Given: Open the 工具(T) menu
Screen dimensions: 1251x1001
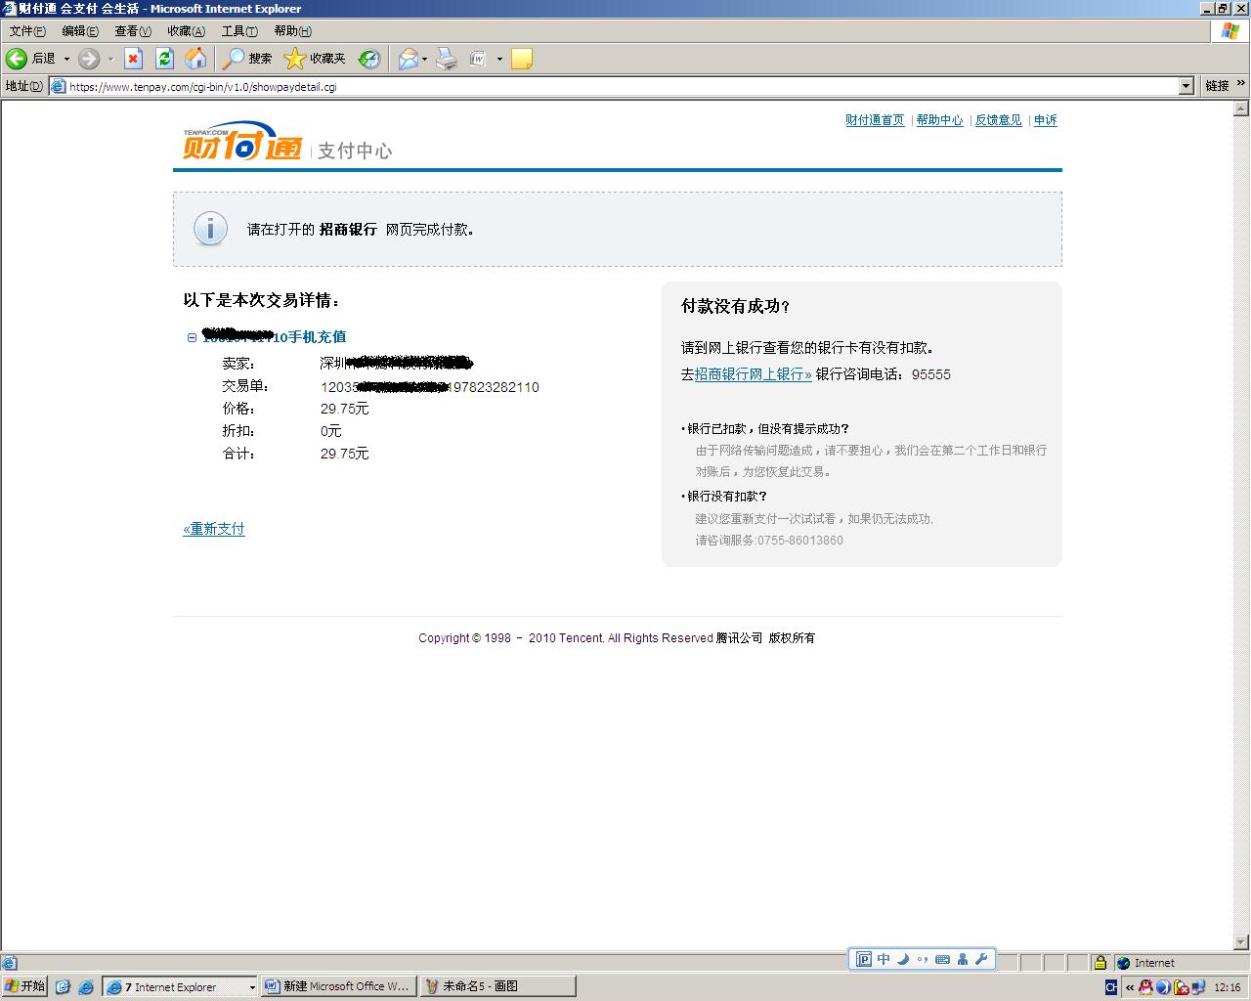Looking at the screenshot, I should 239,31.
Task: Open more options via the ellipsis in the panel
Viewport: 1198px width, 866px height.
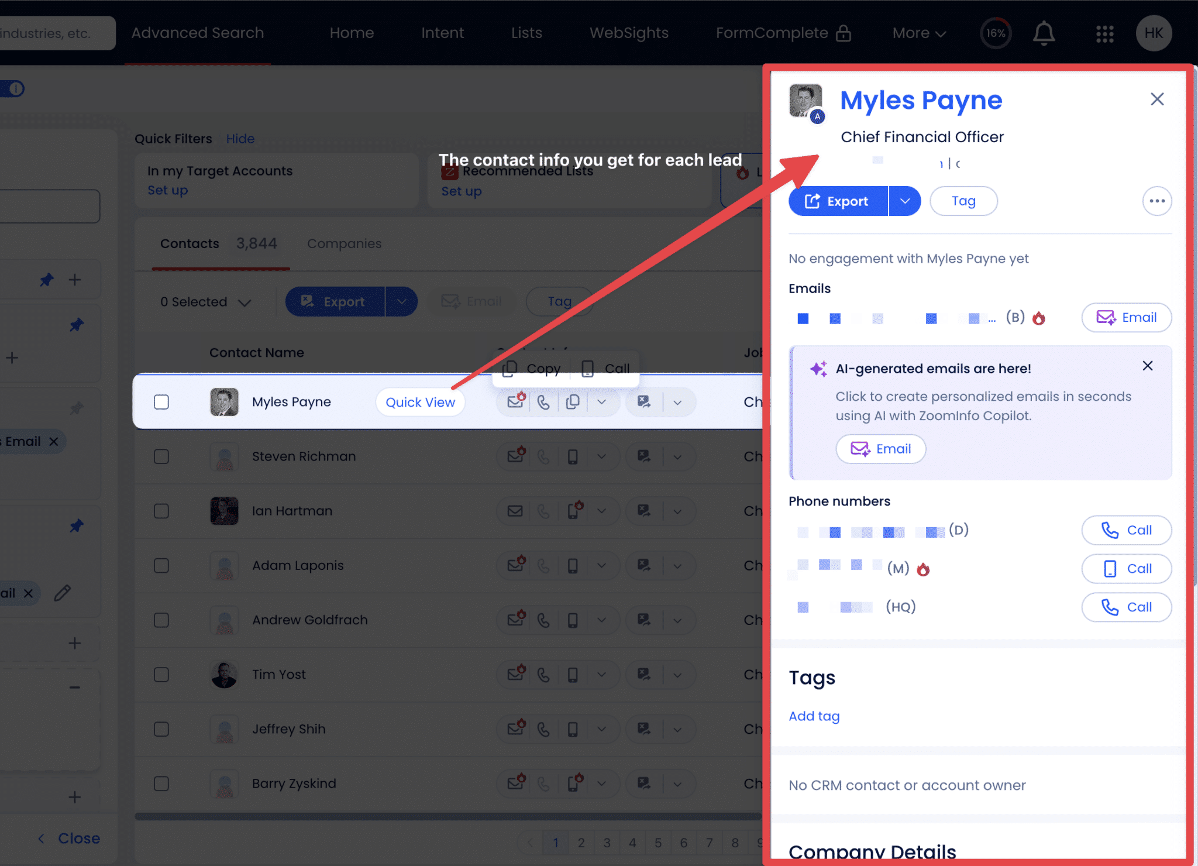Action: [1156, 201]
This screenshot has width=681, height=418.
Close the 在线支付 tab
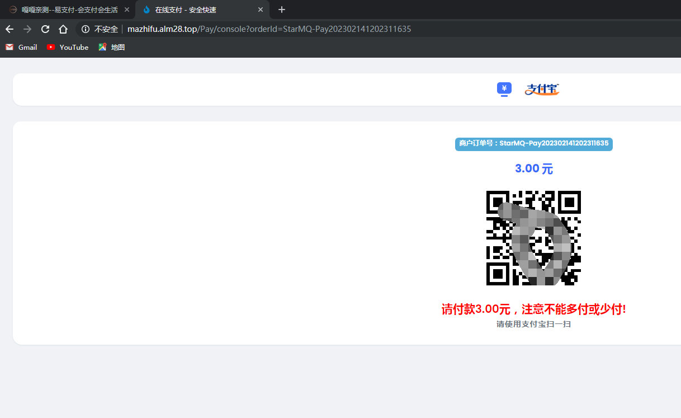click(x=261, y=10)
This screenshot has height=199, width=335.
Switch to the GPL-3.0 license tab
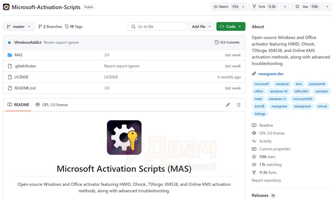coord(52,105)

PROBLEM TO WORK ON - Could you write out all the entries above again, changing every "tab" to "window" and keeping everything else the same, but leaving out the pictures?

RESULT FOR THIS EXERCISE -
Given: Open the 工具(T) menu
Screen dimensions: 1251x1001
Looking at the screenshot, I should 239,31.
Task: Open more options via the ellipsis in the panel
Viewport: 1198px width, 866px height.
Action: [1156, 201]
This screenshot has width=681, height=418.
Close the 在线支付 window
click(x=261, y=10)
This screenshot has height=199, width=335.
Switch to the GPL-3.0 license window
coord(52,105)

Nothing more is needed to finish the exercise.